Juillet 2014. J’avais rendez-vous avec ARLES pour une semaine. La photographie partout annoncée me donnait déjà le vertige. Et puis non. Pluie la première journée, devant un guichet en panne (plusieurs guichets seront en panne et j’apprendrai que c’est comme ça depuis toujours), mistral et soleil les jours suivants : presque l’idéal pour un explorateur comme moi.

 

Arles, le rendez-vous des appareils photos avec la lumière, non plus cette lumière tant recherchée par Van Gogh mais celle des stars.
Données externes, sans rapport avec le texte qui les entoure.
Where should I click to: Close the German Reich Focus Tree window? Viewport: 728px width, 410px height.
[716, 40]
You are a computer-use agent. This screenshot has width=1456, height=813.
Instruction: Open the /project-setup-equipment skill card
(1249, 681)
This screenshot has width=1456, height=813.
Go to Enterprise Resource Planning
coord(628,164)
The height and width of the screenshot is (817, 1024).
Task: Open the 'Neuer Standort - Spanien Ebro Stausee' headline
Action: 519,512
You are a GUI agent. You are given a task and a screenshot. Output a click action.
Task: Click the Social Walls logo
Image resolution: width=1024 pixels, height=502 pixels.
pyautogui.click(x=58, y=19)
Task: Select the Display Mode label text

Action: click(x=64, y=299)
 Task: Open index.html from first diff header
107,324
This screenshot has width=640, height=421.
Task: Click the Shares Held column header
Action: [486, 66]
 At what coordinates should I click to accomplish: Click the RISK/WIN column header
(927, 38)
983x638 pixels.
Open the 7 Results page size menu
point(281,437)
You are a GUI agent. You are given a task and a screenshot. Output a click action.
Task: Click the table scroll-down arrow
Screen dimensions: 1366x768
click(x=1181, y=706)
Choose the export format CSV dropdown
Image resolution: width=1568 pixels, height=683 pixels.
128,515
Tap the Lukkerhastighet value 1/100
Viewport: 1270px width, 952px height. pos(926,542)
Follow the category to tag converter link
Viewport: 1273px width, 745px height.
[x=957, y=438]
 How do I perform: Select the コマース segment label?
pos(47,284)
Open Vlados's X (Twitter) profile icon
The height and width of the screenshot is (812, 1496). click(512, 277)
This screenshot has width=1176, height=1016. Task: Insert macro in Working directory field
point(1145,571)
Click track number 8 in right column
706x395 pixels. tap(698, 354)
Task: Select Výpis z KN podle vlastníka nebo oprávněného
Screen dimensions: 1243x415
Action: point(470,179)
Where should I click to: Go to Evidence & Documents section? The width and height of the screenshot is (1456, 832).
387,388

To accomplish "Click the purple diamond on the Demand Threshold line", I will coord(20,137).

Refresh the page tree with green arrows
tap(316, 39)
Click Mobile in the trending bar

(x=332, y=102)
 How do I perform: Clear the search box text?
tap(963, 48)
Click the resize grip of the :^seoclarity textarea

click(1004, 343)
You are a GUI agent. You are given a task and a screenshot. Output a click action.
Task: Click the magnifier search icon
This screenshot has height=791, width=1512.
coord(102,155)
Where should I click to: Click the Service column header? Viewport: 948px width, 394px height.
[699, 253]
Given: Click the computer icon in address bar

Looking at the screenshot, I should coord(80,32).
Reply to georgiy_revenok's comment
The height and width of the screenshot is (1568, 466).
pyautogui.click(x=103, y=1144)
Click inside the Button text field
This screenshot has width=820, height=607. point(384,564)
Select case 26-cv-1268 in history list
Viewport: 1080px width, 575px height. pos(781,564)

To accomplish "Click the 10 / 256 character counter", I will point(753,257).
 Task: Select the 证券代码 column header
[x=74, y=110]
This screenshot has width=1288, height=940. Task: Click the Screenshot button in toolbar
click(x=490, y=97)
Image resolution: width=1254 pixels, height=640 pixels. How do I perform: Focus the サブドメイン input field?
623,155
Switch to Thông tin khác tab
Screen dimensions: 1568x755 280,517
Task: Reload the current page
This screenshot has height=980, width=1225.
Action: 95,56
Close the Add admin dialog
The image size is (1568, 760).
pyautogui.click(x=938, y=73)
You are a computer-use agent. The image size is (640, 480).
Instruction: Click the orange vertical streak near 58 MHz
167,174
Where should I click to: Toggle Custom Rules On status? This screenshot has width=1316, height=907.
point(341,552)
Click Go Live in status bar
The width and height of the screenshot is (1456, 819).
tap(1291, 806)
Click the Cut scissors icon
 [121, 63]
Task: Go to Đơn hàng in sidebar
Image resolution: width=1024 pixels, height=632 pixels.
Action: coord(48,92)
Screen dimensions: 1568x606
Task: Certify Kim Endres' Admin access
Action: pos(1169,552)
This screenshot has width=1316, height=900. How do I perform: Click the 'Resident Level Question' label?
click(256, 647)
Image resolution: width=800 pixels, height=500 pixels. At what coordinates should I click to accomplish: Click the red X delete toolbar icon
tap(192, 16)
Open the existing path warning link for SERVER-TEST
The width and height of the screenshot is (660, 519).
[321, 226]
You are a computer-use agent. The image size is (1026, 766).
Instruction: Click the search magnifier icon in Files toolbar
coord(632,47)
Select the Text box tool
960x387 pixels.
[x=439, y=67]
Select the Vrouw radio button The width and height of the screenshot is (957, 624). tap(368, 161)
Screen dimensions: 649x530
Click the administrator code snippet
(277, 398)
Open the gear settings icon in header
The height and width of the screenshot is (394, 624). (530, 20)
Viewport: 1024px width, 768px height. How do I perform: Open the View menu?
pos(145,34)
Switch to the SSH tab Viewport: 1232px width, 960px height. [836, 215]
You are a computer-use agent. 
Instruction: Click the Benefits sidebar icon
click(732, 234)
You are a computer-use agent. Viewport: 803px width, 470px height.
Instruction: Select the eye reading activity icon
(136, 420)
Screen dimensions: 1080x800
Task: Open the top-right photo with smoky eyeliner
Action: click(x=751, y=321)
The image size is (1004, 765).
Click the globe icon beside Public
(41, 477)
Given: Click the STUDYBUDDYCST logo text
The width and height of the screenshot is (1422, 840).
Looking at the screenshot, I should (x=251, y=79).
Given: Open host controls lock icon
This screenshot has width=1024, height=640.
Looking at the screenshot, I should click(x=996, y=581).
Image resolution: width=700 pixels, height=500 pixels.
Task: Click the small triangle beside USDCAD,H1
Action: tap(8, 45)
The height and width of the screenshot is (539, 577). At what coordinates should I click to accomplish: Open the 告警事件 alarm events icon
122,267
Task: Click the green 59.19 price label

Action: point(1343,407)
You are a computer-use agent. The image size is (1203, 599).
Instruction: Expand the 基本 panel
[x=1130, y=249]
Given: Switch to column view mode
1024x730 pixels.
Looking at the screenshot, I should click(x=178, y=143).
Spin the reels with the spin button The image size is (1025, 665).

Les pipoles,,, Avec l’exposition de David Bailey, on est tenté de confondre sujet et auteur, l’acte photographique disparaissant au profit de l’icône. Il y a le parcours du photographe et ce que le commissaire d’une exposition peut donner à voir.Pas de chance, j’ai touché à la question du spectacle de la photographie.

 

Arles, une salle de spectacles.

Arles, du pain, des jeux et des images.

Arles, le rendez-vous des images, le rendez-vous de toutes les images.

 

Pourquoi y en a-t-il autant? La plupart des expositions d’art contemporain que je visite mélangent les pratiques et les techniques. Cette exclusivité photographique, qui ne semble rien vouloir exclure dans son sein, me semble propre à affaiblir ce qu’elle défend. Je n’ai pas ressenti l’overdose mais seulement la vanité, surtout en présence des images sociales, celles qui montrent des situations révoltantes pour l’intelligence humaine.

 

«On peut rire de tout mais pas avec n’importe qui.» Je ne sais pas si Desproges s’est exprimé sur les Rencontres d’Arles mais sa remarque me vient à l’esprit quand je pense à la coexistence photographique qui caractérise l’événement. N’est-il pas décourageant pour un reportage qui veut dénoncer une situation alarmante de partager les lumières de la mode, de la fête ou tout simplement une démarche autofictionnelle?

 

Je me suis dit: ne soyons pas chagrin quand la photographie fait la fête. Ces Rencontres sont vécues comme l’un des meilleurs salons de l’image au monde.

 

Ce qu’il y avait à découvrir, c’est le projet de Frank Gehry pour la fondation LUMA : du titane, du calcaire et une idée vrillée du phare d’Alaxandrie.

 

Sur un mur de la fondation Van Gogh, j’ai découvert cette phrase de Bethan Huws, écrite au néon: « Artists Interpret The World And Then We Interpret The Artists»

 

Décidément, tout passe par la lumière dans la cité arlésienne.